Wie ging es Ihnen und Ihrer Frau sieben Tage nach dem Anschlag?

Wir funktionierten. Der Alltag lief nach Schema F, aber ich konnte mich nicht wirklich konzentrieren.

Ich konnte kaum schlafen, kam einfach nicht zur Ruhe. Es war ein Gefühl wie in einer Nebelwand. Entsprechend erleichtert war ich, als mich die Polizei anrief.

Hatten Sie eine Vermutung, wer hinter dem Brandanschlag stecken könnte?

Überhaupt nicht. Ich wusste natürlich, dass die Polizei in alle Richtungen ermittelt. Für mich war und ist es immer noch unvorstellbar, dass mir jemand nach dem Leben trachten könnte.

Der Anschlag galt Ihrem Auto.

Ja, und das stand direkt vor unserem Haus. Feuerwehrkommandant Matthias Gernert hat mir noch mal bestätigt, wie knapp es war. Fünf Minuten später und das Haus wäre in Feuer gestanden. Wir wären gefangen gewesen.

War es doch „nur“ eine Art Jugendstreich?

Das war mein erster Gedanke. Aber wenn sich selbst Innenminister Joachim Herrmann zu Wort meldet und die Polizei eine Kommission mit zehn bis zwölf Beamten einrichtet, die nichts anderes tut, als in diesem Fall zu ermitteln? Es sah alles nach einem ernsten Hintergrund aus.

Kennen Sie den Täter?

Ja, aber ich möchte mich zu diesem Zeitpunkt nicht näher dazu äußern. Sein Motiv ist mir jedenfalls ein Rätsel.

Gibt es ein politisches Thema der letzten Tage und Wochen, das den Täter zu so einer Tat verführt haben könnte?

Mir fällt nichts ein. Ich habe nichts getan, was so eine Tat rechtfertigen würde. Wie gesagt: Über das Motiv kann ich nur spekulieren.

Wie haben Sie die Minuten der Rettung erlebt?

Zum Glück hat ein Zeitungsausträger das Feuer bemerkt und die 112 gerufen. Polizei und Feuerwehr waren schnell vor Ort. Wir waren auch schon wach. Uns hatte ein Knall geweckt. Die Polizisten haben uns aufgefordert, das Haus zu verlassen und gleichzeitig mit der Feuerwehr versucht, das Feuer zu löschen. Seither ist nichts mehr, wie es war.

Wie fühlte sich das Leben für Sie seither an?

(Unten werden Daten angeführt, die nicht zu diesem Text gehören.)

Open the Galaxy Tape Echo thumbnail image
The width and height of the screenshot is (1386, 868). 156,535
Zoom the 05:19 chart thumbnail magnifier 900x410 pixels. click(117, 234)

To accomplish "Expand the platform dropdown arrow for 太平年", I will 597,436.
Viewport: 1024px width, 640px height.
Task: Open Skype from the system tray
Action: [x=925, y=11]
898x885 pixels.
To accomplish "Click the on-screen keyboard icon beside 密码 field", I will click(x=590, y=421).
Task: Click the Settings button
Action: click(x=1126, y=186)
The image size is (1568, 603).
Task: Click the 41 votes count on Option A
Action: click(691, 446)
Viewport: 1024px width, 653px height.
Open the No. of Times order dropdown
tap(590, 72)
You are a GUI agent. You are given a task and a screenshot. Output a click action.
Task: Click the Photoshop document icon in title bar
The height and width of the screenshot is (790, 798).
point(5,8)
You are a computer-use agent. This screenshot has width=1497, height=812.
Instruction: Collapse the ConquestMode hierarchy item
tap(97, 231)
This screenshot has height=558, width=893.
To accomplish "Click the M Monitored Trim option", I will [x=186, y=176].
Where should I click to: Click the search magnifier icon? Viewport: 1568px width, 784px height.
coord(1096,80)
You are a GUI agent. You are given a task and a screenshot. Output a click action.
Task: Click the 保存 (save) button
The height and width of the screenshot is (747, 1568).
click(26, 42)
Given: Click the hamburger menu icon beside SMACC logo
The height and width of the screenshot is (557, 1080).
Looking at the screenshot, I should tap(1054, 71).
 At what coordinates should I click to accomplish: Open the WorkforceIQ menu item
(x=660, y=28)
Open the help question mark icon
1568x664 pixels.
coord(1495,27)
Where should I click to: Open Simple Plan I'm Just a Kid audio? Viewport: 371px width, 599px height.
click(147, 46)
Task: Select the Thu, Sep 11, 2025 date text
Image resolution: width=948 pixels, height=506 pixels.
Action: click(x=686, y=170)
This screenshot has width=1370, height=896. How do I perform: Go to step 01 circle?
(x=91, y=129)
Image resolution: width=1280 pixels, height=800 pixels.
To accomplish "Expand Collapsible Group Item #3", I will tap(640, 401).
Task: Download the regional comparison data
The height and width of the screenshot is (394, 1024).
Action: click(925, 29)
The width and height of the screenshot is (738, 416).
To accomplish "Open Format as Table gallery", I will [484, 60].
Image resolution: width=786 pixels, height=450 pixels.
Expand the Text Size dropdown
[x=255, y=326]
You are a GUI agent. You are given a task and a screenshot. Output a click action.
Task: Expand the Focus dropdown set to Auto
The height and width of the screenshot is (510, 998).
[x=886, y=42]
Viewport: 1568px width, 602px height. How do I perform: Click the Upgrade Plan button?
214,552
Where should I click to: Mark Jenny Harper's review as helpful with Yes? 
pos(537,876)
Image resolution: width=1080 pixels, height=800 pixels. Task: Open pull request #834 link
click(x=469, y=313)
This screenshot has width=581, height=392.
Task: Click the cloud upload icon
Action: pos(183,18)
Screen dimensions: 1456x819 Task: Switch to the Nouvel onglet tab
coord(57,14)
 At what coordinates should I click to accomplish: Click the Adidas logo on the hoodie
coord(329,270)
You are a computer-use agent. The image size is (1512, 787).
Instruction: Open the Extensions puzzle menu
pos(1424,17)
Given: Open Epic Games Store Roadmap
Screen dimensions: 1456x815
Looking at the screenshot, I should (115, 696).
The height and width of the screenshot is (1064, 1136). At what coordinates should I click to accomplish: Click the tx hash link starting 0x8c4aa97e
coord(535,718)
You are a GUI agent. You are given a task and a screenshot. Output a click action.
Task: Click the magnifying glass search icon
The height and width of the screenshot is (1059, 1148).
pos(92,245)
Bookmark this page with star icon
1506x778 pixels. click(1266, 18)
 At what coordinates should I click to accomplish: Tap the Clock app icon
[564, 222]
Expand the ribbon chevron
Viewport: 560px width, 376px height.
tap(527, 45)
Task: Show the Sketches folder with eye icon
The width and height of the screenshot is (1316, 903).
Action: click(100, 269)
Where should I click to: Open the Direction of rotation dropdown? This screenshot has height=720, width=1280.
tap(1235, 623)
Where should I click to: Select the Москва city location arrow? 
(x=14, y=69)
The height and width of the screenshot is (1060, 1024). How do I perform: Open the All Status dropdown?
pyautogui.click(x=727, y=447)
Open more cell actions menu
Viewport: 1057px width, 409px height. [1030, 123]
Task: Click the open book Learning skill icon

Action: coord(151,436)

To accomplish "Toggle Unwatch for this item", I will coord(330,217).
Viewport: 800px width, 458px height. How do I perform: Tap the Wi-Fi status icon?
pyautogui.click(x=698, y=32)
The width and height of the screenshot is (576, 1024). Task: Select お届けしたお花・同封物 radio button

Es war ein Gefühl der Ohnmacht. Ich kann ja nicht 20.000 Kitzinger verdächtigen. Ich wollte wissen, wer der Täter ist, wie er tickt, aus welcher Richtung er kommt. Warum er so etwas getan hat. Ich war gespannt, was die Polizei herausfindet. Ich überlege jedenfalls, als Nebenkläger aufzutreten. Aber das muss ich noch mit meinem Anwalt besprechen.

Haben Sie die letzten Tage in großer Angst gelebt?

Natürlich, man wird sensibler, vorsichtiger, passt auf seine Umgebung genauer auf. Ich habe bis zum erlösenden Anruf der Polizei in einer Art Alarmzustand gelebt. Aber mir war immer klar: Ich will mich nicht verbiegen, sondern so schnell wie möglich wieder in unser gewohntes normales Leben zurückkehren.

Das heißt?

Dass ich auch weiterhin politisch tätig sein werde. Die Mahnwachen am Sonntagmorgen werde ich beispielsweise bis Ostern durchziehen. Jetzt erst recht.

Die Mahnwachen finden unter dem Motto „Empathie statt Missmut“ statt und sollen ein Gegenpol zu den sogenannten Corona-Spaziergängen sein.

Ja, einen Tag vor dem Brandanschlag habe ich dazu aufgerufen. Kaum vorstellbar, dass es da keinen Zusammenhang gibt. Aber wie gesagt: Die Polizei hat den Täter gerade erst gefasst. Ich bin gespannt, welches Motiv er angibt.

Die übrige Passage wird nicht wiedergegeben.